Coming back to India’s gains, it’ll be difficult to look past Karthik’s heroics in the final and his growth as a player since his comeback. While potential and promise were always there, Karthik’s performance left a lot to be desired. He made his international debut before Dhoni and got multiple chances to cement his place, but couldn’t.
Earlier, he would make a good 20-30 before getting dismissed and leaving the team in a lurch. But since his latest comeback, he’s taken it upon himself to be there till the end and finish the games off. Maturity has replaced vanity with regard to building the innings and his innings construction suggests he’s finally cracked the code.
Laxman told me that succeeding in international cricket is about the knowledge of constructing an innings and it can take years for players to understand what worked for them. Karthik’s knowledge of his strength and calmness under pressure came to the fore in the final and he’s made a strong case for his inclusion in the ODI setup too. After all, middle muddle is yet to be sorted.

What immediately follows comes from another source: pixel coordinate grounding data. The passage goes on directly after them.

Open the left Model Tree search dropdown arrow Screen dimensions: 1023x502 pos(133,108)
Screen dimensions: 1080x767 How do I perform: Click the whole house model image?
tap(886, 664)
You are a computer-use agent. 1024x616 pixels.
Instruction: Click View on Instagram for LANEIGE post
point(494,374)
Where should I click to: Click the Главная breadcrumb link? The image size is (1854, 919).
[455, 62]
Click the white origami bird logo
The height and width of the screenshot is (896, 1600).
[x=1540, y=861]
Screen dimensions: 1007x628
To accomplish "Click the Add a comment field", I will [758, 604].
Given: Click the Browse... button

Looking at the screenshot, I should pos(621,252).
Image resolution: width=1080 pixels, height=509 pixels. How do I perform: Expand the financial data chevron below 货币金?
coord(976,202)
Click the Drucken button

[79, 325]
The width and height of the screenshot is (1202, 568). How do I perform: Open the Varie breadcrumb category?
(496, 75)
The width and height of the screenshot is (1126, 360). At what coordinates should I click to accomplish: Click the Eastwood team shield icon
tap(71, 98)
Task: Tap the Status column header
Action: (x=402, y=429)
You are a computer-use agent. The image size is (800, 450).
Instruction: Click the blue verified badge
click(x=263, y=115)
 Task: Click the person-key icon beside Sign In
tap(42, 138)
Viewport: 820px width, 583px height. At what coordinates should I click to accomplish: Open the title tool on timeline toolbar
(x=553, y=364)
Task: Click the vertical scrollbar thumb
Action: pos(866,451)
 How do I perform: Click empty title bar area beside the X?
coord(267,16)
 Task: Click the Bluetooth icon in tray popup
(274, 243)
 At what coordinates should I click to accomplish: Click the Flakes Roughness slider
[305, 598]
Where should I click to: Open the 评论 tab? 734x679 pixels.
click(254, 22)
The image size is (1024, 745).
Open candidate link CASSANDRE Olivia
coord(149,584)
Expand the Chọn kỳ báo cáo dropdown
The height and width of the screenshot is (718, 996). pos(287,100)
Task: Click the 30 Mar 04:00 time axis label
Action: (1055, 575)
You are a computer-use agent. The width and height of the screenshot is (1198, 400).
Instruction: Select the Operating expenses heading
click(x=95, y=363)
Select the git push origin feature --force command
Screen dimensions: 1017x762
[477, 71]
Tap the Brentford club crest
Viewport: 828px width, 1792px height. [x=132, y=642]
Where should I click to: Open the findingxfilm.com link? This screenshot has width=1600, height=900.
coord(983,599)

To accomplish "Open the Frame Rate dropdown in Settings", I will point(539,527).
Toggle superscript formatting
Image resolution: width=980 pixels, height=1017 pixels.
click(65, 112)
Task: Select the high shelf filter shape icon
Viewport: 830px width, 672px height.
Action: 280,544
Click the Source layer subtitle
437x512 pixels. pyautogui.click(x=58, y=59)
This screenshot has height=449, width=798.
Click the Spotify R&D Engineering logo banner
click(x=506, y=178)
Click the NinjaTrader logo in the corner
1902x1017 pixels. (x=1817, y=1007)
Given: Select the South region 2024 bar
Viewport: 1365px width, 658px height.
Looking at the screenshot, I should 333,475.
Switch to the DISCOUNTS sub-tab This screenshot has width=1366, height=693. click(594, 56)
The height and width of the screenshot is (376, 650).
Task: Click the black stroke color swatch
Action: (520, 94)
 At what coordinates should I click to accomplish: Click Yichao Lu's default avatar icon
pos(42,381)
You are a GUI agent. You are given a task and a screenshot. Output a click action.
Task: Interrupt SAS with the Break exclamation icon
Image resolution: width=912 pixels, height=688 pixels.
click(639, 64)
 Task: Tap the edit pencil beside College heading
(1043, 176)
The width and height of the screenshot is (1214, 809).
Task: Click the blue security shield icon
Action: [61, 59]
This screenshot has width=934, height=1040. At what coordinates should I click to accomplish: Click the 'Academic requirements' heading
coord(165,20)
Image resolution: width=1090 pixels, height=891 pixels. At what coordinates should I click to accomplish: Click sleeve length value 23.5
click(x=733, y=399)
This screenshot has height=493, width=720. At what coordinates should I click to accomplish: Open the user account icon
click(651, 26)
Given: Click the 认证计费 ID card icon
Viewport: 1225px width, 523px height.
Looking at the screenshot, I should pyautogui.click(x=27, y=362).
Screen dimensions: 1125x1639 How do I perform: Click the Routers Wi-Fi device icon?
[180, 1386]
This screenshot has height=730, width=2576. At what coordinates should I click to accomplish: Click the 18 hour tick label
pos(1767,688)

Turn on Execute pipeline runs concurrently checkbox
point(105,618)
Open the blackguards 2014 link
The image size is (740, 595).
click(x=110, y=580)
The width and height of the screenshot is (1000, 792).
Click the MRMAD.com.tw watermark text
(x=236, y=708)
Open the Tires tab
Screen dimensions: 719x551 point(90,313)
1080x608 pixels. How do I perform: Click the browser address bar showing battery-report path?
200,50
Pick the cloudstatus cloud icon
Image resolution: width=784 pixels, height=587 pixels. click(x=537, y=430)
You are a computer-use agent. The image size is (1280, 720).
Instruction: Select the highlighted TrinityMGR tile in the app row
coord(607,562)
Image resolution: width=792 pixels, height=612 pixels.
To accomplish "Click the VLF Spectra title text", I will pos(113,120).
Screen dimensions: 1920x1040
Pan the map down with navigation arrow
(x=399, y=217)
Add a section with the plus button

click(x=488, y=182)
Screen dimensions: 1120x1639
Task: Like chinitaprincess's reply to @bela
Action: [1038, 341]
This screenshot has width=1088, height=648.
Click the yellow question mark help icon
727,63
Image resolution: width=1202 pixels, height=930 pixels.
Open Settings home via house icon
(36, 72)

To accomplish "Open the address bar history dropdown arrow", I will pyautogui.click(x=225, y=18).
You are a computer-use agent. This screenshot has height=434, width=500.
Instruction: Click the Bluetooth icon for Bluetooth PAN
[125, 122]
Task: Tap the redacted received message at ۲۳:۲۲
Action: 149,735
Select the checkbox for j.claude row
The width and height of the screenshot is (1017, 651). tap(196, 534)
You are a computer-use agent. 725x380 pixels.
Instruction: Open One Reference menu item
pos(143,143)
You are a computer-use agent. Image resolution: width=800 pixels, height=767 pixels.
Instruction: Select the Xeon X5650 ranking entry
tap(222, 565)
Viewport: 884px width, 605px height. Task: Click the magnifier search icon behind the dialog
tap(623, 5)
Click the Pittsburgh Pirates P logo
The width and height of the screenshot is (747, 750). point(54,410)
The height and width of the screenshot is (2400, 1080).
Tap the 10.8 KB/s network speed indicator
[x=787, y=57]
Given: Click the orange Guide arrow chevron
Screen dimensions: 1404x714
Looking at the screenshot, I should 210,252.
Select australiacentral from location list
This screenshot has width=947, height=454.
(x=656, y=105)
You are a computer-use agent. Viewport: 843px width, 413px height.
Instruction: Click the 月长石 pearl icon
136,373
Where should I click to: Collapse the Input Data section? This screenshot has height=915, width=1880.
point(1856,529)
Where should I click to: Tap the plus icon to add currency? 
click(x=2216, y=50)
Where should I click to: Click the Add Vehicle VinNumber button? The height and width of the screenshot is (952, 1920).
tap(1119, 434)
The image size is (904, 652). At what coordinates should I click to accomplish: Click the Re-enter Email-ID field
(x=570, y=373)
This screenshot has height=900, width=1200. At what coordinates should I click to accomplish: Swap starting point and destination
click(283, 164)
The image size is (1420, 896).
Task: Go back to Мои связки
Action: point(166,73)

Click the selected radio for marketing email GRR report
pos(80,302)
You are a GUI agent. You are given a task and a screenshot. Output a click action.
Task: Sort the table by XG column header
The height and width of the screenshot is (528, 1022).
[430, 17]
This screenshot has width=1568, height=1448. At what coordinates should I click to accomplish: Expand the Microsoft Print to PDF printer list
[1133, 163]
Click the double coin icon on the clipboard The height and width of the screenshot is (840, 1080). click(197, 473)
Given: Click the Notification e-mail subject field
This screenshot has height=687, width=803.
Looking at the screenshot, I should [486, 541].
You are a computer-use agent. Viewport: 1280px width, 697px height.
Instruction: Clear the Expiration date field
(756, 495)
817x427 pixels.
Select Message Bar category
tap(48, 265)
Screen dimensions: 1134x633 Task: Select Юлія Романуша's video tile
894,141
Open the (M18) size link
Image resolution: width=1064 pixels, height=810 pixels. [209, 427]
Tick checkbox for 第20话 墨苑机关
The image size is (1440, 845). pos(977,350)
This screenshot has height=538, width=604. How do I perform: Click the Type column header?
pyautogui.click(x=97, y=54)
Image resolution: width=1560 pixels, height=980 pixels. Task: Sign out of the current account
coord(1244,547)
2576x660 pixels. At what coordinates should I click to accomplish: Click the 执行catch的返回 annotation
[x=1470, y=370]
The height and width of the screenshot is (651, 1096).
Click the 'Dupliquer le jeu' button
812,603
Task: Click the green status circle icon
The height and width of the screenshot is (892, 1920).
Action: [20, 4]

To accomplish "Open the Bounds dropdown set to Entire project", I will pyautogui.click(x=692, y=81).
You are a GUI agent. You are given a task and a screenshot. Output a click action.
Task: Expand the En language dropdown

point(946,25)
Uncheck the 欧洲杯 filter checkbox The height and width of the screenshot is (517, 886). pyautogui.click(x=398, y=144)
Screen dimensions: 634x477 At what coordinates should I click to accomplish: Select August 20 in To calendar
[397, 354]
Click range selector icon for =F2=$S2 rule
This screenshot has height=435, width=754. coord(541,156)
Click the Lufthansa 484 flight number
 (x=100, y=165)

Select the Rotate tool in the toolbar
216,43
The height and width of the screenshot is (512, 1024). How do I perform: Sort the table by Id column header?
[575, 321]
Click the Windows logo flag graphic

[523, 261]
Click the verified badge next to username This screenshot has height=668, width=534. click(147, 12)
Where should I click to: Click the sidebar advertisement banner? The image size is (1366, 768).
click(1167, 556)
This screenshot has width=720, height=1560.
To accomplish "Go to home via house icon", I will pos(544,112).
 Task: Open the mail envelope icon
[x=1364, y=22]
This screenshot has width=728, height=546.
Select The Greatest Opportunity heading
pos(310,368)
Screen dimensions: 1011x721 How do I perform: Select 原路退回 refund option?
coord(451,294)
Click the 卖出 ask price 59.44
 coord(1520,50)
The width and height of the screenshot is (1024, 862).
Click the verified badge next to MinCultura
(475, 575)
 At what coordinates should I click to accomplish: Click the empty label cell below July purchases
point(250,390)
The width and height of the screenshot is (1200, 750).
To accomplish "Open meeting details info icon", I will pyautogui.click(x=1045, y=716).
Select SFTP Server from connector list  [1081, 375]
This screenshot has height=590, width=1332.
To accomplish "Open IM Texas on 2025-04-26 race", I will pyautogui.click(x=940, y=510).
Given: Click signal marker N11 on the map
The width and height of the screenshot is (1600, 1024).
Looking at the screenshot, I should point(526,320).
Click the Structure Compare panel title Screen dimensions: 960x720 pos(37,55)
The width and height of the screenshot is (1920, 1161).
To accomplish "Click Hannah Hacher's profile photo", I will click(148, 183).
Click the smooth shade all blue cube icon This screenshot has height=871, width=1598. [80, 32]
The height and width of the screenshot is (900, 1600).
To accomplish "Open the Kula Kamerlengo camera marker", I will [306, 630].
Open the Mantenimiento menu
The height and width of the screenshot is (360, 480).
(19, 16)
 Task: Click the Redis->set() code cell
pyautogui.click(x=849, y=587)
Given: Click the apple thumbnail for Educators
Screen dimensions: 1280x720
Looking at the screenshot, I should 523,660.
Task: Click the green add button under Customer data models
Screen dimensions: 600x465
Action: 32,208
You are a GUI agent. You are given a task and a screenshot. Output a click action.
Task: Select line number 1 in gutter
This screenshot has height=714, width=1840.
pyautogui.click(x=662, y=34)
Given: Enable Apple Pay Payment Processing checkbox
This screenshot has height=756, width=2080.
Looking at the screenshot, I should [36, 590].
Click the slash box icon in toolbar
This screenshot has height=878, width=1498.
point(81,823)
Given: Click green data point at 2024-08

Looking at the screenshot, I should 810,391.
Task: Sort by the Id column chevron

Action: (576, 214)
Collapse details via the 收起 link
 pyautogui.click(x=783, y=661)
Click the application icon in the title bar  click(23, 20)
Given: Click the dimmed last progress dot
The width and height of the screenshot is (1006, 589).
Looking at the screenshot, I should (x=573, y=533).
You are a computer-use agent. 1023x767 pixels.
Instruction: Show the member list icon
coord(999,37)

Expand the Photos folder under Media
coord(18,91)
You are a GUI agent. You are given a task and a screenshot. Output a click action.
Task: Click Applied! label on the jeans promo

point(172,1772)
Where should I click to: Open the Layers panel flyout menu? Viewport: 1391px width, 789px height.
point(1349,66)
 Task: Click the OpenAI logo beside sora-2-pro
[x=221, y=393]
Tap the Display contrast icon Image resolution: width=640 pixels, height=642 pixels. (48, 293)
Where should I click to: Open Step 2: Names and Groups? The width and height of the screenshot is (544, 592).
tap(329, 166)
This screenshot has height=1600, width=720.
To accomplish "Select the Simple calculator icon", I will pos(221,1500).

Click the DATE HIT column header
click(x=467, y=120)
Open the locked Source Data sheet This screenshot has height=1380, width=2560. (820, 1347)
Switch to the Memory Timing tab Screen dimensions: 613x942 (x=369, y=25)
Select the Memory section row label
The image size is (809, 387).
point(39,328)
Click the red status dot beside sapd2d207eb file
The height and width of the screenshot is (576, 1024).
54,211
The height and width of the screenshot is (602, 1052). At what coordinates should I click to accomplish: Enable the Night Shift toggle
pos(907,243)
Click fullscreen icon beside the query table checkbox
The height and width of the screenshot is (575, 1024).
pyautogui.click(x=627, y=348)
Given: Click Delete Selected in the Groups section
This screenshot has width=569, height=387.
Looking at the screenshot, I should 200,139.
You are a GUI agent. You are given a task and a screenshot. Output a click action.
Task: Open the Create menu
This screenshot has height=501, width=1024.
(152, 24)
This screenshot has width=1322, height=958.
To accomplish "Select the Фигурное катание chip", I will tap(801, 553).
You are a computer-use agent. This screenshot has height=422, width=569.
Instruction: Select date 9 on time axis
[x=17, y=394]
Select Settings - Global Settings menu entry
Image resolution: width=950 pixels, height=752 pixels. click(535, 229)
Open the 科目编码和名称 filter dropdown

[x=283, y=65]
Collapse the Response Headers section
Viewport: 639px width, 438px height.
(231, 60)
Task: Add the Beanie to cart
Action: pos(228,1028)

Washington Sundar, the biggest gain
For someone who started as a batsman, Sundar has transformed well as a limited-over bowler. He bowled the tough overs in all the games and held his own every time. He’s tall and has a clean high-arm action, which allows him to finish within the stumps most of the time.
He reminds me of Axar Patel in his first season of IPL. Just like Axar, Sundar also bowls a flatter trajectory and relies on his accuracy with regards to length to succeed. His trajectory doesn’t allow batsmen to use their feet and the length is neither short enough to pull nor full enough to get under while parked in the crease.
India’s spin department is already fairly crowded (so much so that Ashwin, Jadeja are nowhere close to getting back) and Sundar’s return has added another option. Ideally, India should have tested him a little with the bat too but that will have to wait. For now, he’ll only be considered as a bowler who might be able to bat a bit, if needed.
While the spin cupboard is overflowing, the same can’t be said about fast bowling. For the first time in over a year both Bumrah and Bhuvneshwar were rested, and that presented an enviable opportunity for Unadkat, Thakur and Siraj to make a mark. Thakur did have one good game but it’s clear that he’s work in progress. Unadkat was supposed to be the leader of this pack but didn’t look like one. Siraj hasn’t been able to convert potential into performance thus far.
While Thakur and Unadkat (for lack of options) will get more chances, Siraj might have to wait a lot longer. If India want to dominate white-ball cricket, they’ll have to find backup options for Bumrah and Bhuvneshwar. This tri-series was expected to bring India closer to finding them but, unfortunately, it’s still as far as it was at the start of the tour.
Disclaimer: The writer is a former India opener. Views expressed here are personal.